(Stored data entries)
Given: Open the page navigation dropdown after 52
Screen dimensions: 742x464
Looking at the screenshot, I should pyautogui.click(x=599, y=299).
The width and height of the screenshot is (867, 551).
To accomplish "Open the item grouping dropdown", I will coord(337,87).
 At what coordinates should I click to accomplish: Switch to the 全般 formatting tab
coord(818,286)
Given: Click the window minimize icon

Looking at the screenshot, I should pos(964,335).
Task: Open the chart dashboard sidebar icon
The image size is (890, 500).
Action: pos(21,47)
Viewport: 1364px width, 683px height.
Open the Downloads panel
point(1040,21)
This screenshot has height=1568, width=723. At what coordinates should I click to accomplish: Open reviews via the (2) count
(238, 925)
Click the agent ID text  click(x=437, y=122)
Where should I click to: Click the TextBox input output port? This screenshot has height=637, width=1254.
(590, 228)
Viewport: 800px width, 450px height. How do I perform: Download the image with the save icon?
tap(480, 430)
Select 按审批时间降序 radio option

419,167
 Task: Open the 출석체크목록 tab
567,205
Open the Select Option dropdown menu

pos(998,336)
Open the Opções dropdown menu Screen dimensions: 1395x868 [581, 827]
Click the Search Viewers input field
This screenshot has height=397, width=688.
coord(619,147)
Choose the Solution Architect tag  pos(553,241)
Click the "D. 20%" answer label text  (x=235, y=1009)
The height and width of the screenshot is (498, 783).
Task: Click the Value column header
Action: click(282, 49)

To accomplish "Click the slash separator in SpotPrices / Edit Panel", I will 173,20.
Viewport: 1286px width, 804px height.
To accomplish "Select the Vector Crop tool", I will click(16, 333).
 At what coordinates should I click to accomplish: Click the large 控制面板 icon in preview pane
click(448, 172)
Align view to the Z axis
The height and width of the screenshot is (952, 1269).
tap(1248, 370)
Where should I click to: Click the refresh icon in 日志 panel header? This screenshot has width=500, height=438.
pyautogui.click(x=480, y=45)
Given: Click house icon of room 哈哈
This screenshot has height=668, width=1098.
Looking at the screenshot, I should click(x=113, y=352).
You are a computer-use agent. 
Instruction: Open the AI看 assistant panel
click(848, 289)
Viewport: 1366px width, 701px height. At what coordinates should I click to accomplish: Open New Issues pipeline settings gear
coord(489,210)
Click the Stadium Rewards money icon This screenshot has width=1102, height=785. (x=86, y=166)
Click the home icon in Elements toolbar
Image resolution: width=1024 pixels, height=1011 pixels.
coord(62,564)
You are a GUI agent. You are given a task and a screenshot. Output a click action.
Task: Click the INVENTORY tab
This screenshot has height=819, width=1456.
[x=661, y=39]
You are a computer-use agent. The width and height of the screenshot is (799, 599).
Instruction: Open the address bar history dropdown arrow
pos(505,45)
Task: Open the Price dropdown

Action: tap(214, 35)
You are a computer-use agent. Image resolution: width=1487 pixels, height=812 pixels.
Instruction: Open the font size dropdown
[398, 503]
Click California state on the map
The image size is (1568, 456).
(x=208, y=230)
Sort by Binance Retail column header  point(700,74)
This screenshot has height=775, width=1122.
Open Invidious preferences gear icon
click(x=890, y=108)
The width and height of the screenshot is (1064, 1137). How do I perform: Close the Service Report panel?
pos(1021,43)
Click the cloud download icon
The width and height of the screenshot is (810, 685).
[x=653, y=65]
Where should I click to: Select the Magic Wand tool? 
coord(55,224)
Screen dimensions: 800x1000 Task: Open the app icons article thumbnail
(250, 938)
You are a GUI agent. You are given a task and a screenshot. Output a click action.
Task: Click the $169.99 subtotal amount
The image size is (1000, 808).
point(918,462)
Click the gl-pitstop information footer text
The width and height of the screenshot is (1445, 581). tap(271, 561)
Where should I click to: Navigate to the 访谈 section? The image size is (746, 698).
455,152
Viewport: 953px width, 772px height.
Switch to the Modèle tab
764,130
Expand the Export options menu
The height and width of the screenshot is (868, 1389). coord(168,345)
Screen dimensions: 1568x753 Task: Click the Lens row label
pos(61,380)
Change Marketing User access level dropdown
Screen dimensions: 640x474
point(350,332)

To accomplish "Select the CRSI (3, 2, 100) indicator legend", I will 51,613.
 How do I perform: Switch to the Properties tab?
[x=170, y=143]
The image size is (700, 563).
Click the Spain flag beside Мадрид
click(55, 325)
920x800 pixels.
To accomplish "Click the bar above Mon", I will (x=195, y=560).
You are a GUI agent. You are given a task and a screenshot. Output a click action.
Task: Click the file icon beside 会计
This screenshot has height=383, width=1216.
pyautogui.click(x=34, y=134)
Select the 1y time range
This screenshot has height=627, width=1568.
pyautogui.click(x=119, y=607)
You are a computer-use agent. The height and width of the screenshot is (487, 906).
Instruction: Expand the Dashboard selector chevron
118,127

#### Brief
Say how many lines of the records include the string "will"; the number alone is enough.

#### Result below
5